> What the exercise asks
Where the records below have a line with "computer", that line is to be copied.

> Records to process
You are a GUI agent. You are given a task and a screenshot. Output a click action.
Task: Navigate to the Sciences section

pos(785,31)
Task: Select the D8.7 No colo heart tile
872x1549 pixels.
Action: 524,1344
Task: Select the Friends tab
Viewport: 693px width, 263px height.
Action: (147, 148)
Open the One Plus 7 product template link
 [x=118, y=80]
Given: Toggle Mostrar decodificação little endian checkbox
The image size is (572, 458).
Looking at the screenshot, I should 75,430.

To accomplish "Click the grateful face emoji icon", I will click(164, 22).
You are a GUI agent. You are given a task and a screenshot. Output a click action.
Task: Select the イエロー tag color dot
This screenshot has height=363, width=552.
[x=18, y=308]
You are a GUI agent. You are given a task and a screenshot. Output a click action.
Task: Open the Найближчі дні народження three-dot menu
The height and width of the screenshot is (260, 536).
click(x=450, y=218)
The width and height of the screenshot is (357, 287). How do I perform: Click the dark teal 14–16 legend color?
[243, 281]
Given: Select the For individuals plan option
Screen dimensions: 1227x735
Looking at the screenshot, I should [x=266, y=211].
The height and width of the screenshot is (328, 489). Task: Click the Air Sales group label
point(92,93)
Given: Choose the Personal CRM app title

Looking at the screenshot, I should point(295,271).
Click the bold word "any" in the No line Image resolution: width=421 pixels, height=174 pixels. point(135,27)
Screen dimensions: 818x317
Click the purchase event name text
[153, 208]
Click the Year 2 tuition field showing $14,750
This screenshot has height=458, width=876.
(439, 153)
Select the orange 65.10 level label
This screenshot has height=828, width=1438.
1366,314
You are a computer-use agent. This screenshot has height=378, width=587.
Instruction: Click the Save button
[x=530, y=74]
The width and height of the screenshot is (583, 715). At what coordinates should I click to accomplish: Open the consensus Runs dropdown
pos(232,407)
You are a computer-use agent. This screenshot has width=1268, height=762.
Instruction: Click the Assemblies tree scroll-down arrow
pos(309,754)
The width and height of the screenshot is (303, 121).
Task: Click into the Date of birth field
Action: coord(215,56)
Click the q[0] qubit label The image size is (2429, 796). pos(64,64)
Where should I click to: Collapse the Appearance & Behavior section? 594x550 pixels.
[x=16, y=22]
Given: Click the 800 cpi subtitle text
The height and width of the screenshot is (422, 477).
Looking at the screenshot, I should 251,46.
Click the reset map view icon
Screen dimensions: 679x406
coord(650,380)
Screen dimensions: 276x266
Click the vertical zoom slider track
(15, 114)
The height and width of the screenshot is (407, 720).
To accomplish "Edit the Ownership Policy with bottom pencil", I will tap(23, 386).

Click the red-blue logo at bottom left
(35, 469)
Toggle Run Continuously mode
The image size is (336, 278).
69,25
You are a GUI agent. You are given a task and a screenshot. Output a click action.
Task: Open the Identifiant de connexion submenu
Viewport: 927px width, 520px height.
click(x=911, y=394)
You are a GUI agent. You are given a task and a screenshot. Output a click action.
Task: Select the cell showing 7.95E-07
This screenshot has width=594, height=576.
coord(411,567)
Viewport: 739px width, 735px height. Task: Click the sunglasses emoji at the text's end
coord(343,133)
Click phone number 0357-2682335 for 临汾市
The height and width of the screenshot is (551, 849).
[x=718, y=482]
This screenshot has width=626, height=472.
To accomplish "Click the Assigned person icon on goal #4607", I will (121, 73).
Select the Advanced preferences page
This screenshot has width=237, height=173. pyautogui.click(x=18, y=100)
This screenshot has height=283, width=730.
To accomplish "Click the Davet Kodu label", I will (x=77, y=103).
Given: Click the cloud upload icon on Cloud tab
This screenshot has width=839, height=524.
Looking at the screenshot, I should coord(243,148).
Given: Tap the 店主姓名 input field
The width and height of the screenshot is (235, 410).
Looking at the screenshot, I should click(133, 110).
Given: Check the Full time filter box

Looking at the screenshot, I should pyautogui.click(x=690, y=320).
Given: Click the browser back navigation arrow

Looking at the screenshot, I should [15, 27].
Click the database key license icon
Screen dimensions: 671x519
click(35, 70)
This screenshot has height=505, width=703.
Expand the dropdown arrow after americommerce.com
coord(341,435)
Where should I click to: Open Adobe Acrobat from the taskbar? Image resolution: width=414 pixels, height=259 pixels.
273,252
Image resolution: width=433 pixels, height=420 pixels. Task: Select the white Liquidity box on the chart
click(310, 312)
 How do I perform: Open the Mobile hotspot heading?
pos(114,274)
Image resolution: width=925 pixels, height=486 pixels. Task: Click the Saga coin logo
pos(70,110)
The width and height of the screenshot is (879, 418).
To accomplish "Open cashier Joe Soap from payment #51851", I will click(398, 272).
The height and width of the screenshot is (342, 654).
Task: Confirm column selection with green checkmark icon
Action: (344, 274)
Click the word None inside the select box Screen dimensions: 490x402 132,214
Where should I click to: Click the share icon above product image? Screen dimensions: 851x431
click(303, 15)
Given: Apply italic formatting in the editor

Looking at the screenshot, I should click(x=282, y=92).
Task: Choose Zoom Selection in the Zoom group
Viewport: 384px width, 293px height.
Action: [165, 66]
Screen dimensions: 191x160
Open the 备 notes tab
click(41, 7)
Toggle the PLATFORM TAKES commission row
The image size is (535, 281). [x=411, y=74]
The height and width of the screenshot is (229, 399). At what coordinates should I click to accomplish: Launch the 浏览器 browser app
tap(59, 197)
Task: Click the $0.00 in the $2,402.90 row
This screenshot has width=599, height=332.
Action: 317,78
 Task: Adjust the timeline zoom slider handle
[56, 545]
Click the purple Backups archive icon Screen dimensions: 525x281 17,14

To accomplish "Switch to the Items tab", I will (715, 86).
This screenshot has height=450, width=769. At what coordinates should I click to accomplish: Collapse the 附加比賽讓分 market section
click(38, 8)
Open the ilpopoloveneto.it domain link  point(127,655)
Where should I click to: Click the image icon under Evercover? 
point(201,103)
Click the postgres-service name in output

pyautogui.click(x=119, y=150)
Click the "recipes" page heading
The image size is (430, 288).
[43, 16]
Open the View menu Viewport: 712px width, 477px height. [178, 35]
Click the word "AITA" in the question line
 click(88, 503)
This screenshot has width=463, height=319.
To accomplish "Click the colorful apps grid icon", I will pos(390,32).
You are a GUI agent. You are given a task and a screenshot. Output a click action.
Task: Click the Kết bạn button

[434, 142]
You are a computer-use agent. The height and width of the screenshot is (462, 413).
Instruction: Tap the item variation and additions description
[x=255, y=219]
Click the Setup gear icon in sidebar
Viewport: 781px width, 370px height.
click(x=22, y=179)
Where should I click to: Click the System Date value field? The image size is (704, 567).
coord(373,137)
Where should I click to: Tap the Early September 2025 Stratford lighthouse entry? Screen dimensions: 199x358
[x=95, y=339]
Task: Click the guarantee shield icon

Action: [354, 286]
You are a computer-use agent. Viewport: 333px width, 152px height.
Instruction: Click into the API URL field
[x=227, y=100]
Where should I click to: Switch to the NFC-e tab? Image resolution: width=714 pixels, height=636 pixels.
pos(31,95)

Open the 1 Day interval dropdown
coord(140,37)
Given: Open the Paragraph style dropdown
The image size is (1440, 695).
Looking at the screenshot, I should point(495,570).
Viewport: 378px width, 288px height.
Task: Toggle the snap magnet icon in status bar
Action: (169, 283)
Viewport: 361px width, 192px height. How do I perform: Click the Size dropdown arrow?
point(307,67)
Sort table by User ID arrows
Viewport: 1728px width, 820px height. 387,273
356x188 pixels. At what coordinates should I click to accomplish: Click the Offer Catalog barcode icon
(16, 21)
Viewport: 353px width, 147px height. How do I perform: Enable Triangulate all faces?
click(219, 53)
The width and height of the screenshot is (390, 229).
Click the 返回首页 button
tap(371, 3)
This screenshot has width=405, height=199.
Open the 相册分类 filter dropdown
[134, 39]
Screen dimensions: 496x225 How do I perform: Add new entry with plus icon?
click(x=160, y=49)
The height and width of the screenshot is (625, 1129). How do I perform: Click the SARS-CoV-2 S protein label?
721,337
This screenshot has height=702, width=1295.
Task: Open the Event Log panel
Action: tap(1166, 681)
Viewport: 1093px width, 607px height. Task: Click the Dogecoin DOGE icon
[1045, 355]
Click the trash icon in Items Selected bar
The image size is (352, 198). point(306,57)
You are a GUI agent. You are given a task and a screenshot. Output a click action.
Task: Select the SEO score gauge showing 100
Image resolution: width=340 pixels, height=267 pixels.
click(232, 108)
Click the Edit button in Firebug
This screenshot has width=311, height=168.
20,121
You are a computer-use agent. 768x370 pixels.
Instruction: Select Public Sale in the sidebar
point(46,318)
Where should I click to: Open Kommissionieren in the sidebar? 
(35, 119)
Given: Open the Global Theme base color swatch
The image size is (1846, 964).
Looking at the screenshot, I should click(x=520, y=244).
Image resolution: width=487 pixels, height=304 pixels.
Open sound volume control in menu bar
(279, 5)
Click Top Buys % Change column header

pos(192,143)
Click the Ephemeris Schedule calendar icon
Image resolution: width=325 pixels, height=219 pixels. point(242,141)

> Solution for this task
You are a computer-use agent. This screenshot has height=378, width=587.
You are a computer-use agent. This screenshot has width=1268, height=762.
You are a computer-use agent. The height and width of the screenshot is (462, 413).
You are a computer-use agent. Viewport: 333px width, 152px height.
You are a computer-use agent. 768x370 pixels.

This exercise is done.